Bulletin

Nouveau tour de manège dans l’application des dispositions concernant l’indication de prix partiel au Canada : les prix promotionnels offerts par un parc d’attractions visés par une action en justice

Auteur : Charles Tingley

Quelques mois seulement après avoir obtenu l’imposition d’une sanction record de 38,9 millions de dollars canadiens dans le cadre de la première cause entièrement contestée au Canada portant sur une indication de prix partiel, le Bureau de la concurrence (le « Bureau ») a présenté une nouvelle demande relativement à une indication de prix partiel contre Canada’s Wonderland Company (en anglais seulement) (« Wonderland »), l’exploitant du plus grand parc d’attractions au Canada. Le Bureau soutient que Wonderland a recours à des courriels promotionnels, aux médias sociaux et à son application pour tromper les consommateurs en annonçant des prix inatteignables en raison des frais de traitement fixes supplémentaires que ces derniers doivent payer et qui ne sont pas adéquatement communiqués dans les indications de prix initiales. La dernière demande en date présentée par le Bureau s’appuie sur la décision Cineplex rendue récemment par le Tribunal de la concurrence. Comme il est mentionné dans un bulletin précédent de Davies, cette décision (qui fait l’objet d’un appel), la première dans laquelle ont été interprétées les dispositions concernant l’indication de prix partiel ajoutées à la Loi sur la concurrence (la « Loi ») en juin 2022, portait aussi sur un type de frais de traitement (ou « de réservation ») qui n’aurait pas été adéquatement communiqué aux consommateurs dans les indications de prix en ligne. 

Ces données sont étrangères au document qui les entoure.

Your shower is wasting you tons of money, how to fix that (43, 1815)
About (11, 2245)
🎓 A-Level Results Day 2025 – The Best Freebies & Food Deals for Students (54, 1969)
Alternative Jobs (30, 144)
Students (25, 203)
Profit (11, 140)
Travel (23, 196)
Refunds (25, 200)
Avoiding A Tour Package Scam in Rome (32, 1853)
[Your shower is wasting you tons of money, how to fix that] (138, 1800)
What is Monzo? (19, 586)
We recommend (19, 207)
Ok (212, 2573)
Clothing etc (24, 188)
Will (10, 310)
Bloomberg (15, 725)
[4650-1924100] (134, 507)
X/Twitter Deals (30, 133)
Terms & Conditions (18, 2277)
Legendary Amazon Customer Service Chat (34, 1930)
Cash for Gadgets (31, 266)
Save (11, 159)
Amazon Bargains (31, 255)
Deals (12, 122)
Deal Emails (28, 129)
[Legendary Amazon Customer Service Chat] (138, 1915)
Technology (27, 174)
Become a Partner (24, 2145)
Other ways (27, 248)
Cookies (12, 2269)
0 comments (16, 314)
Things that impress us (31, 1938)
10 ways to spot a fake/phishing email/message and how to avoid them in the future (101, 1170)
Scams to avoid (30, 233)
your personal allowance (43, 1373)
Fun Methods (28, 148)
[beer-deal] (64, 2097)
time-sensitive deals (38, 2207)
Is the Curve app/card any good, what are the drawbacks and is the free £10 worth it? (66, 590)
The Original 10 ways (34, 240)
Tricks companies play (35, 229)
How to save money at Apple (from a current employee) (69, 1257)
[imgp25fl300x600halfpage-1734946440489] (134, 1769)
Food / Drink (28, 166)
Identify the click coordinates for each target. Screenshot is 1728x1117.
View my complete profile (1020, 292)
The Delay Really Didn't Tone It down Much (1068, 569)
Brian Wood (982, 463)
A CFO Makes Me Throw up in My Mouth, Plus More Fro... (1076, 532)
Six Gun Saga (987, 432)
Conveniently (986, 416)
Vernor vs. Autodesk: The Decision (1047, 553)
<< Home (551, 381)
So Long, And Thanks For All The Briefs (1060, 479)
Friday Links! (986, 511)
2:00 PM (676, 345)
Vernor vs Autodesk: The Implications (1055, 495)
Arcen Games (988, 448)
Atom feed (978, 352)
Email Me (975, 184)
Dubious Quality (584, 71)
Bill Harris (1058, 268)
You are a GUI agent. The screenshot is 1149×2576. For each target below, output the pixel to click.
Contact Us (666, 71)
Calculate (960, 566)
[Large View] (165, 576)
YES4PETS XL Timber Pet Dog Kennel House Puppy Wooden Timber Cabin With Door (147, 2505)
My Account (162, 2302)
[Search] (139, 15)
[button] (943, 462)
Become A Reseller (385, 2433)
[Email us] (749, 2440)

Principales questions soulevées dans la demande du Bureau

Si elle est instruite, la demande présentée par le Bureau relativement aux indications de prix communiquées par Wonderland pourrait, notamment, obliger le tribunal à examiner plus attentivement que dans la décision Cineplex la mesure dans laquelle, selon les nouvelles dispositions de la Loi concernant les indications de prix partiel, les prix indiqués doivent être uniquement tout compris ou si les spécialistes du marketing ont une certaine marge de manœuvre pour présenter des renseignements désagrégés sur les prix et les frais sans que ces renseignements soient pour autant trompeurs.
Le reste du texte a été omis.